**EXERCISE DESCRIPTION**
Every line of the data is to be transcribed without error.

**DATA UNDER STUDY**
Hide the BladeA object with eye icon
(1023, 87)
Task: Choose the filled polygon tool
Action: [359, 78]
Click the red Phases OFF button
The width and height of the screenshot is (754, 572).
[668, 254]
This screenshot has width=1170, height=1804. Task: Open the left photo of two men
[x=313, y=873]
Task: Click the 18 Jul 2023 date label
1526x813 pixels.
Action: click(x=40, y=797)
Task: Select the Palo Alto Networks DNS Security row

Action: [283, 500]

**FINISHED EXERCISE**
Hide the BladeA object with eye icon
(1023, 87)
Task: Choose the filled polygon tool
Action: [359, 78]
Click the red Phases OFF button
The width and height of the screenshot is (754, 572).
[668, 254]
This screenshot has width=1170, height=1804. Task: Open the left photo of two men
[x=313, y=873]
Task: Click the 18 Jul 2023 date label
1526x813 pixels.
Action: click(x=40, y=797)
Task: Select the Palo Alto Networks DNS Security row

Action: [283, 500]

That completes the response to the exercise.